**Problem**
Write out again, exactly, the lines below starting at the one with "This screenshot has height=512, width=860." and ending at the one with "Given: Toggle the CPU test checkmark".

** The data follows **

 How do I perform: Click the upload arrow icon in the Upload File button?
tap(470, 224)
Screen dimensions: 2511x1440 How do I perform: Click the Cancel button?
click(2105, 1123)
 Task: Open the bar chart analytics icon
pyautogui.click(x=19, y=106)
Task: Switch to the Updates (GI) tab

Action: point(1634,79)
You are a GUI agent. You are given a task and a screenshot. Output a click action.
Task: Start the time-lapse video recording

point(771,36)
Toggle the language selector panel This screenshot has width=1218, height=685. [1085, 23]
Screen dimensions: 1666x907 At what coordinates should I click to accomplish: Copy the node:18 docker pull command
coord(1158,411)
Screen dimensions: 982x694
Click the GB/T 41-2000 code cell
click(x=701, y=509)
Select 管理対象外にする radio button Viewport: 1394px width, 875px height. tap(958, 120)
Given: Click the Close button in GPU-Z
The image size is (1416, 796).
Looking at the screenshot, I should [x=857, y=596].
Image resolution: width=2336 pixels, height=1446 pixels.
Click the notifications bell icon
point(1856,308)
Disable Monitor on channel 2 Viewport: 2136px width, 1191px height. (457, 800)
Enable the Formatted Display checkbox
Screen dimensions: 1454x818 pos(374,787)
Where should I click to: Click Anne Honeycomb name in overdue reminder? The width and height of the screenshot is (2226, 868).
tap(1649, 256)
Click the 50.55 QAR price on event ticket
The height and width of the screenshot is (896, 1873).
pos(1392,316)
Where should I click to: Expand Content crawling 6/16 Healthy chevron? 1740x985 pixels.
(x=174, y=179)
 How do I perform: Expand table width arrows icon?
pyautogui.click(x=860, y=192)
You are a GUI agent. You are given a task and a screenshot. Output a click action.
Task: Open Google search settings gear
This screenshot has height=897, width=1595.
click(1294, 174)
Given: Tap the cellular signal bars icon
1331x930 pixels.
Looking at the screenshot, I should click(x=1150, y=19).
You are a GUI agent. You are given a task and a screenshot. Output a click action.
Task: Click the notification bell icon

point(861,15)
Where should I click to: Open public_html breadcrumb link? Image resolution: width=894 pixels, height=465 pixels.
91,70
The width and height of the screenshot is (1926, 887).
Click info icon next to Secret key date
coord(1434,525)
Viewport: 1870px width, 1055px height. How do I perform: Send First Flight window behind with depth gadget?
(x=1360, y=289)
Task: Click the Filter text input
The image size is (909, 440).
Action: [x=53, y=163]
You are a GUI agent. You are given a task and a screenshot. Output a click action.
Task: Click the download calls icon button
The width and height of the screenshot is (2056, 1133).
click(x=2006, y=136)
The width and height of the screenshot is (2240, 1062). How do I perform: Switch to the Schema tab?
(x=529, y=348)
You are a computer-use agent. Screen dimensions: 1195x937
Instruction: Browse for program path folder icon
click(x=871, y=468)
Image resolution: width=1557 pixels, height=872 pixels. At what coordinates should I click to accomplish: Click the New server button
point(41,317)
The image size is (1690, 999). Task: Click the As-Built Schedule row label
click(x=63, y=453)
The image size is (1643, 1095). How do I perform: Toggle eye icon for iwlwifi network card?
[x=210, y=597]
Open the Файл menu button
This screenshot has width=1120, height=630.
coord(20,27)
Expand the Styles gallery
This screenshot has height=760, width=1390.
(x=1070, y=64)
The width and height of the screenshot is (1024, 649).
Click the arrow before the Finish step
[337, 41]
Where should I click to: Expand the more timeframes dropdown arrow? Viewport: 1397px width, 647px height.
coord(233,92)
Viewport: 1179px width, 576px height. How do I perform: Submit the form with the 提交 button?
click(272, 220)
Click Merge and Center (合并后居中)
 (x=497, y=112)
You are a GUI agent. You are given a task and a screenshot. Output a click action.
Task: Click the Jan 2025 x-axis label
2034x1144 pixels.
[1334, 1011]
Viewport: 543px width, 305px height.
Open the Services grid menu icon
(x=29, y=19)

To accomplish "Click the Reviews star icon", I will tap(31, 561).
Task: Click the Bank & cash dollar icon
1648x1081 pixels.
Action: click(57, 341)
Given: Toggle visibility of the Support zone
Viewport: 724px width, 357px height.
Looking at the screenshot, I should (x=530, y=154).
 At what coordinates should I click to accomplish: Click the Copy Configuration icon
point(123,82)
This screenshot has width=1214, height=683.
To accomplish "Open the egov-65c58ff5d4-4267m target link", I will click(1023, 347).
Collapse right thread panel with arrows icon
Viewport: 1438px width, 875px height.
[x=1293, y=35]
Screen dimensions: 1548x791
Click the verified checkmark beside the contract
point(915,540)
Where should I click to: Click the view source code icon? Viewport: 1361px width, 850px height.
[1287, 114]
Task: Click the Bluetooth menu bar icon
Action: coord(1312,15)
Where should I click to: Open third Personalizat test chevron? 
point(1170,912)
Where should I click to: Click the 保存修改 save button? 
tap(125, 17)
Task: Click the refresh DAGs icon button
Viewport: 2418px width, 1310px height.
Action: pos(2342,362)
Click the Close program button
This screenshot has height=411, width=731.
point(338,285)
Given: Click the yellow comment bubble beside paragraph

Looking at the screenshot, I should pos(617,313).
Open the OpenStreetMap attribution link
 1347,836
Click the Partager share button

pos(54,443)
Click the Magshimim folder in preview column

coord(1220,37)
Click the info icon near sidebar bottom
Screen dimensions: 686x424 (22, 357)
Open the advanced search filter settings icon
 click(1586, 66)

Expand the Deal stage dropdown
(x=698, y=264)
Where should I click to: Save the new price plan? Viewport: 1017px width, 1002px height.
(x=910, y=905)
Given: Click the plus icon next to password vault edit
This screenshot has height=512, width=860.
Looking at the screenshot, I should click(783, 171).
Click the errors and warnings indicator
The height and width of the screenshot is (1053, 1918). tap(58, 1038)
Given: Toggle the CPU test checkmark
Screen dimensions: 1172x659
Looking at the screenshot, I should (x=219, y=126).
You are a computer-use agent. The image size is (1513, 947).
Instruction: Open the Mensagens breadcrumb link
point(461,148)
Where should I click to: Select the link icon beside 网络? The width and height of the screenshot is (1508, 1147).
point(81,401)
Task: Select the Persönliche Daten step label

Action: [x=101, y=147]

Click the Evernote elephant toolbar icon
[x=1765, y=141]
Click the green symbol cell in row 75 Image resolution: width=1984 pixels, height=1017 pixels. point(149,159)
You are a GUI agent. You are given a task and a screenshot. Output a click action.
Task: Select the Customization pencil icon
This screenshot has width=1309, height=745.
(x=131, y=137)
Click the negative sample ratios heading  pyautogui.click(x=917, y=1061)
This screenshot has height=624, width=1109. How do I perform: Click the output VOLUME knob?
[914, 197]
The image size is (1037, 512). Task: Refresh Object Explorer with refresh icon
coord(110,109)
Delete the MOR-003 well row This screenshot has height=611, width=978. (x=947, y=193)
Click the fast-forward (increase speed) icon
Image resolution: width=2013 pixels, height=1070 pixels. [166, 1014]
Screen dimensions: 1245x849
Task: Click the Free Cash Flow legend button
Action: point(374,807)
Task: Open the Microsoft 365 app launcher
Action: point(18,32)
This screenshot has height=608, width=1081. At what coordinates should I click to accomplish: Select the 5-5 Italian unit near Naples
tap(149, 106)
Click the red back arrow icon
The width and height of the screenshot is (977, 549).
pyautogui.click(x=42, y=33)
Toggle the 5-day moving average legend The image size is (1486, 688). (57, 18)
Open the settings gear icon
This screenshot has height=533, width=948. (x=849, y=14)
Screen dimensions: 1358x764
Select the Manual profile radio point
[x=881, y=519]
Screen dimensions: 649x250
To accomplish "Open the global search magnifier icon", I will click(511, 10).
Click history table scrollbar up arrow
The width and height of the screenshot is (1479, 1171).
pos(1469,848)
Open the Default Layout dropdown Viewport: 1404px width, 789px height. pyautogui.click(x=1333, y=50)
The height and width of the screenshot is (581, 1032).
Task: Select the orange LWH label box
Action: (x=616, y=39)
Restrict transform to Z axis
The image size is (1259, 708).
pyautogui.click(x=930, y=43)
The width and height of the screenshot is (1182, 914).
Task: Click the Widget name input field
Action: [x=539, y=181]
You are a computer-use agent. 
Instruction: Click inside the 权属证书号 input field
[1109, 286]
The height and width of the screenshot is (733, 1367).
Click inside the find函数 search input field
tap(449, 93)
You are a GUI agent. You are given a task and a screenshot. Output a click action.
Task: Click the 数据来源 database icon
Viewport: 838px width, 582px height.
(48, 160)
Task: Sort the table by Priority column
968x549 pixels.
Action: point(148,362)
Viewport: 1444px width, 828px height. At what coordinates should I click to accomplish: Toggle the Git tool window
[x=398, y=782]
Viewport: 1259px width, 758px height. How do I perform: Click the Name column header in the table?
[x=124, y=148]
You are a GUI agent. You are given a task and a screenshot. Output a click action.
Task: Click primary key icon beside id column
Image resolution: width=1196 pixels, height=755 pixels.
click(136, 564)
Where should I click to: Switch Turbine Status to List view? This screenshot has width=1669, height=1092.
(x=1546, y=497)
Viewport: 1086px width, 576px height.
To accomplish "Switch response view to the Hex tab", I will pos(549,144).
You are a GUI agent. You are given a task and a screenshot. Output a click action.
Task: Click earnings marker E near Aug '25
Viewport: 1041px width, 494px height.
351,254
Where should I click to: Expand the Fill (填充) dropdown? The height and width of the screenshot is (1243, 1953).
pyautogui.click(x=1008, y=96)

** End of The data **

**Exercise answer**
This screenshot has height=512, width=860.
Looking at the screenshot, I should click(783, 171).
Click the errors and warnings indicator
The height and width of the screenshot is (1053, 1918). tap(58, 1038)
Given: Toggle the CPU test checkmark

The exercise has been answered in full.